# 2.0.2 firmware and Magic Lantern



## Dave_NYC (Jul 17, 2013)

Has anyone been able to load ML on their 2.0.2 Eos-M? I need to record past the 30 minute video recording limit, but would like to retain the AF improvements of the 2.0.2 update.


----------



## Cb33 (Jul 18, 2013)

Not yet. Here is a link to the porting thread. Look on page 29 and it seems like it will be a couple more weeks until Magic Lantern will be ready for 2.0.2. 

http://www.magiclantern.fm/forum/index.php?topic=3648


----------



## BL (Jul 19, 2013)

Does ML give the option of putting functionality into the "record" button when not in video mode?

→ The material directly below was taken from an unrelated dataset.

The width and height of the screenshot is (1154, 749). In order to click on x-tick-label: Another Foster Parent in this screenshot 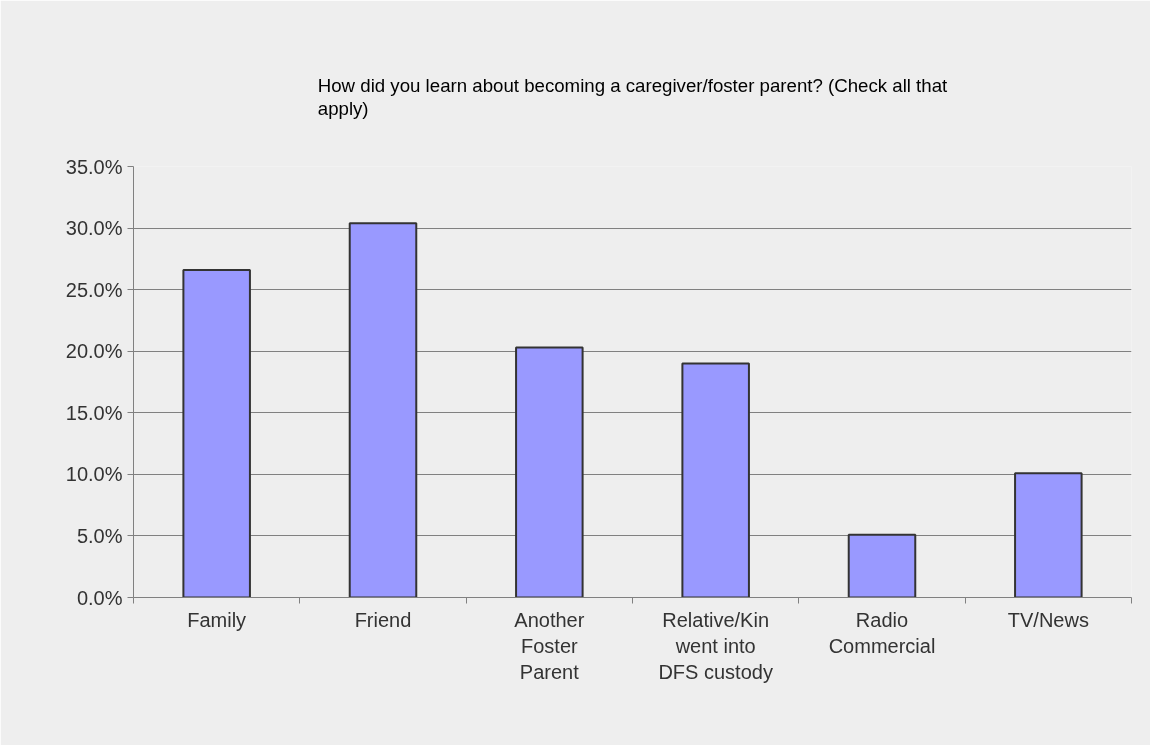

that drives me nuts... i'd love to place back button AF, DOF preview, or something useful there


----------



## Dianoda (Jul 19, 2013)

BL said:


> Does ML give the option of putting functionality into the "record" button when not in video mode?
> 
> that drives me nuts... i'd love to place back button AF, DOF preview, or something useful there



Same here - it'd be a great location for back button AF. And a great location for image zoom while chimping - I don't always have two hands available to use the touch screen for zooming around in playback mode, would be great if a button on the camera could swap me through 1x/5x/10x magnification instead of being forced to use the touchscreen.


----------



## brad-man (Jul 19, 2013)

Dianoda said:


> BL said:
> 
> 
> > Does ML give the option of putting functionality into the "record" button when not in video mode?
> ...



+1 Being forced to use the touchscreen for zooming is frequently inconvenient.


----------



## spinworkxroy (Jul 20, 2013)

I don't do video but the one feature i really hope Canon does include is peaking…Manual focusing with the M is really a hit and miss especially for moving objects. Sometimes because the AF is too slow to catch up, Manual focusing is the only solution but without peaking, it's incredibly hard to know when you're actually in focus or not. I believer ALL other Mirrorles cameras in the market has peaking..except Canon no?


----------